X-선 조사식품 4종의 유전독성학적 안전성 평가

  • Jung, Da-Woon (Department of Food Science and Nutrition & The Korean Institute for Nutrition, Hallym University) ;
  • Huang, Yu-Hua (Department of Food Science and Nutrition & The Korean Institute for Nutrition, Hallym University) ;
  • Song, Beom-Seok (Advanced Radiation Technology Institute, Korea Atomic Energy Research Institute) ;
  • Byun, Myung-Woo (School of Culinary Nutrition, Woosong University) ;
  • Kang, Il-Jun (Department of Food Science and Nutrition & The Korean Institute for Nutrition, Hallym University)

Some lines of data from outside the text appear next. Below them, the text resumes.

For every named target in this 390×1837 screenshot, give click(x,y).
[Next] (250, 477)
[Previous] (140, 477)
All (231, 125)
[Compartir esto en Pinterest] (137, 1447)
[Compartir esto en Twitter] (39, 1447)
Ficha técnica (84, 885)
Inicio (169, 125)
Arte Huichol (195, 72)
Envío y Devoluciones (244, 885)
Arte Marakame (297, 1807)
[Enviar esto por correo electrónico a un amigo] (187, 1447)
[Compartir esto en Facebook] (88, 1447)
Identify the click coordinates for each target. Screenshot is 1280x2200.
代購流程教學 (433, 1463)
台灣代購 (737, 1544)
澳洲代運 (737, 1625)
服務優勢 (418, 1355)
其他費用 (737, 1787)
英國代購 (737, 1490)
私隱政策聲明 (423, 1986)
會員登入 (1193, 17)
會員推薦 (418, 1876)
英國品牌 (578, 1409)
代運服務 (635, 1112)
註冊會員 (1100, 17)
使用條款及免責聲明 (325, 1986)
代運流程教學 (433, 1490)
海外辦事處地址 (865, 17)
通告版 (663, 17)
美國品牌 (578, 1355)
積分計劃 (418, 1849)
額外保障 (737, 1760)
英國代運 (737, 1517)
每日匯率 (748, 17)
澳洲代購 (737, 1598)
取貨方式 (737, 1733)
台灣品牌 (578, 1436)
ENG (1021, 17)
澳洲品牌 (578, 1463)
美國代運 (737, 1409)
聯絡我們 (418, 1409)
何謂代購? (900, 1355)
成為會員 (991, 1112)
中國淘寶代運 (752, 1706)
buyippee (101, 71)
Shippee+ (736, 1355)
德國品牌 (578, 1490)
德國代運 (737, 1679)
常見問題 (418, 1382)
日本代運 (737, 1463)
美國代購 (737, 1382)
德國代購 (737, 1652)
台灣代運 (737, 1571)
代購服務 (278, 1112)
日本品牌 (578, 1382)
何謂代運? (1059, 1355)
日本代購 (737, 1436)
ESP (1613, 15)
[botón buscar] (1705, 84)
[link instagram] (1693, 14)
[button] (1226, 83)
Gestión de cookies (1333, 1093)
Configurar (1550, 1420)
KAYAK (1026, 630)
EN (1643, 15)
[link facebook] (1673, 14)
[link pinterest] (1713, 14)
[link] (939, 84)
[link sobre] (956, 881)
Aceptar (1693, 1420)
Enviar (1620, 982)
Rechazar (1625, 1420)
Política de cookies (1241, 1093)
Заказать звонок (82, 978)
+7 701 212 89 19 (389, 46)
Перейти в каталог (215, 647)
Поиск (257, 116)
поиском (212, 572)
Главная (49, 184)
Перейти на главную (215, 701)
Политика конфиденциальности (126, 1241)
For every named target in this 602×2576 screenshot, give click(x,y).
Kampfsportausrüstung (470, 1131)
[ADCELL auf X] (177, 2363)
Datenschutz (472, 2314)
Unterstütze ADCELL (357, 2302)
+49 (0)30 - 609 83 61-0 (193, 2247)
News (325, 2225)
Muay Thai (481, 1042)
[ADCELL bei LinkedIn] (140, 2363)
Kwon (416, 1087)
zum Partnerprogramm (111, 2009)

  • 정다운 (한림대학교 식품영양학과.한국영양연구소) ;
  • 황옥화 (한림대학교 식품영양학과.한국영양연구소) ;
  • 송범석 (한국원자력연구원 첨단방사선연구소) ;
  • 변명우 (우송대학교 외식조리영양학부) ;
  • 강일준 (한림대학교 식품영양학과.한국영양연구소)
  • Received : 2014.06.09
  • Accepted : 2014.07.04
  • Published : 2014.10.31


This study evaluated the genotoxic effects of 30 kGy of X-ray irradiation to four foods (chicken, egg powder, dried green onion, and black pepper). In bacterial reversion assay with Salmonella Typhimurium TA98, TA100, TA1535, and TA1537, the X-ray irradiated foods did not show a significantly increased number of revertant colonies in the presence or absence of the S9 metabolic activation system. In chromosomal aberration tests with Chinese hamster ovary (CHO) cells, the X-ray irradiated foods showed no increase in the frequency of chromosomal aberrations. In in vivo mouse micronucleus assay, the X-ray irradiated foods did not show any increase in the frequency of polychromatic erythrocytes with micronuclei. These results indicate that 30 kGy of X-ray irradiation to four foods (chicken, egg powder, dried green onion, and black pepper) showed no genotoxic effects under these experimental conditions.